**INSTRUCTION:** Reproduce each of the following records word for word, from the first line to the last.

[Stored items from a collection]
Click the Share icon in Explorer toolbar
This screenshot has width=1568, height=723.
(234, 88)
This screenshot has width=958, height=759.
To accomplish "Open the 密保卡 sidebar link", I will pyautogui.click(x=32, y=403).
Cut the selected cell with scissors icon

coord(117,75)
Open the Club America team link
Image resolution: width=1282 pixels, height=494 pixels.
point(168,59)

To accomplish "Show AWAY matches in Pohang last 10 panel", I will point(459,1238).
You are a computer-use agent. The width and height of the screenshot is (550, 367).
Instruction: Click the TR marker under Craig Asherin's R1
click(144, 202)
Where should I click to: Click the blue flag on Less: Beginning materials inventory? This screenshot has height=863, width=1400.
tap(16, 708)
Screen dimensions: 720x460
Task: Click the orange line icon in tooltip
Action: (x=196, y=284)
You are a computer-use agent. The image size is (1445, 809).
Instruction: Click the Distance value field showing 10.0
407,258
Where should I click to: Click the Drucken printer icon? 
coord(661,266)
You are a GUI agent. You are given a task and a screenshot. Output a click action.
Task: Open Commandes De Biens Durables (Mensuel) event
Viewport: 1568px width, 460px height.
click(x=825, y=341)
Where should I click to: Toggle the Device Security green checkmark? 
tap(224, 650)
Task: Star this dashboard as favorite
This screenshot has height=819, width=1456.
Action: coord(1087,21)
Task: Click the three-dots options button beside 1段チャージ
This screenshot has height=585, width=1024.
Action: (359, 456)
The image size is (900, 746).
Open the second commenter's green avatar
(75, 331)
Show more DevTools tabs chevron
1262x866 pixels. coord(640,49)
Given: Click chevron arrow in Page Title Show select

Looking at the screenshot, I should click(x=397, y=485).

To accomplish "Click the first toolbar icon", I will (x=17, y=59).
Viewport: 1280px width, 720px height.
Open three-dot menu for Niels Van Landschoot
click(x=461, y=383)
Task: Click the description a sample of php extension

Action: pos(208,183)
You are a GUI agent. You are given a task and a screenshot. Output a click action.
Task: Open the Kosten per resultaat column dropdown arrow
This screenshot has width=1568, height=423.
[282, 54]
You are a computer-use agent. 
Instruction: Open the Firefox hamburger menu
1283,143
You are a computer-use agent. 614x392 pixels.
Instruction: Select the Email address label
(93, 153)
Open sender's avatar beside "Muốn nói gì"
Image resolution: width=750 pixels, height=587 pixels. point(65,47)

**COMPLETED TASK:**
Click the Share icon in Explorer toolbar
This screenshot has width=1568, height=723.
(234, 88)
This screenshot has width=958, height=759.
To accomplish "Open the 密保卡 sidebar link", I will pyautogui.click(x=32, y=403).
Cut the selected cell with scissors icon

coord(117,75)
Open the Club America team link
Image resolution: width=1282 pixels, height=494 pixels.
point(168,59)

To accomplish "Show AWAY matches in Pohang last 10 panel", I will point(459,1238).
You are a computer-use agent. The width and height of the screenshot is (550, 367).
Instruction: Click the TR marker under Craig Asherin's R1
click(144, 202)
Where should I click to: Click the blue flag on Less: Beginning materials inventory? This screenshot has height=863, width=1400.
tap(16, 708)
Screen dimensions: 720x460
Task: Click the orange line icon in tooltip
Action: (x=196, y=284)
You are a computer-use agent. The image size is (1445, 809).
Instruction: Click the Distance value field showing 10.0
407,258
Where should I click to: Click the Drucken printer icon? 
coord(661,266)
You are a GUI agent. You are given a task and a screenshot. Output a click action.
Task: Open Commandes De Biens Durables (Mensuel) event
Viewport: 1568px width, 460px height.
click(x=825, y=341)
Where should I click to: Toggle the Device Security green checkmark? 
tap(224, 650)
Task: Star this dashboard as favorite
This screenshot has height=819, width=1456.
Action: coord(1087,21)
Task: Click the three-dots options button beside 1段チャージ
This screenshot has height=585, width=1024.
Action: (359, 456)
The image size is (900, 746).
Open the second commenter's green avatar
(75, 331)
Show more DevTools tabs chevron
1262x866 pixels. coord(640,49)
Given: Click chevron arrow in Page Title Show select

Looking at the screenshot, I should click(x=397, y=485).

To accomplish "Click the first toolbar icon", I will (x=17, y=59).
Viewport: 1280px width, 720px height.
Open three-dot menu for Niels Van Landschoot
click(x=461, y=383)
Task: Click the description a sample of php extension

Action: pos(208,183)
You are a GUI agent. You are given a task and a screenshot. Output a click action.
Task: Open the Kosten per resultaat column dropdown arrow
This screenshot has width=1568, height=423.
[282, 54]
You are a computer-use agent. 
Instruction: Open the Firefox hamburger menu
1283,143
You are a computer-use agent. 614x392 pixels.
Instruction: Select the Email address label
(93, 153)
Open sender's avatar beside "Muốn nói gì"
Image resolution: width=750 pixels, height=587 pixels. point(65,47)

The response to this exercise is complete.